= Task prompt =
Beginning at the line that contains "Task: Click the", transcribe the remaining lines of the listing exactly; include the final line and omit everything before.
***
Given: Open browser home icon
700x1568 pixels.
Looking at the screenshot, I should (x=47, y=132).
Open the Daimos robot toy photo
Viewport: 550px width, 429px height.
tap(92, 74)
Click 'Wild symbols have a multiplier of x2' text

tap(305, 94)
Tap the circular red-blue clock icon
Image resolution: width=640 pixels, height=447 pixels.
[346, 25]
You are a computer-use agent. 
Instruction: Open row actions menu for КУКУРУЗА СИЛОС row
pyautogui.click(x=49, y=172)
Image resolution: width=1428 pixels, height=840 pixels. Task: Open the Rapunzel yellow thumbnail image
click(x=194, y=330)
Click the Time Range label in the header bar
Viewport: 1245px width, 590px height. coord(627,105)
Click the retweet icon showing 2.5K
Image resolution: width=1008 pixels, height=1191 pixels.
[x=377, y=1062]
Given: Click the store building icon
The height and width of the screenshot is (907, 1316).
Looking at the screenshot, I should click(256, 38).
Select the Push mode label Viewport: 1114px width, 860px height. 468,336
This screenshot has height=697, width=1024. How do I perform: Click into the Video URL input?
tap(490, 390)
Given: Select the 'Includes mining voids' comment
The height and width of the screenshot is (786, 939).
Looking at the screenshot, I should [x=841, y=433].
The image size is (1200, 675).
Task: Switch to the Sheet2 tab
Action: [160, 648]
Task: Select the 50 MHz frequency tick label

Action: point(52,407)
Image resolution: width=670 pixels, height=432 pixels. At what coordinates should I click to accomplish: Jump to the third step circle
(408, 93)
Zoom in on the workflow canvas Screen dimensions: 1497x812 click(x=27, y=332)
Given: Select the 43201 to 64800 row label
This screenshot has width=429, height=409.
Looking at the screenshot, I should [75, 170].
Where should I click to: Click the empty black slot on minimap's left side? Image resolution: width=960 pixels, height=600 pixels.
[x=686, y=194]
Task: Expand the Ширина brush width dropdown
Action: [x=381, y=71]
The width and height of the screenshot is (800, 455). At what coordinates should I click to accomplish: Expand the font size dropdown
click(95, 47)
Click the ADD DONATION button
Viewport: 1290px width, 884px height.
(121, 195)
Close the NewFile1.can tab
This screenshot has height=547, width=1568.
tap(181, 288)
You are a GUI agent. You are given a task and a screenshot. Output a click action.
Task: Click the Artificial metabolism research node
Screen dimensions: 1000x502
***
= Result of the exercise =
Task: Click the Artificial metabolism research node
Screen dimensions: 1000x502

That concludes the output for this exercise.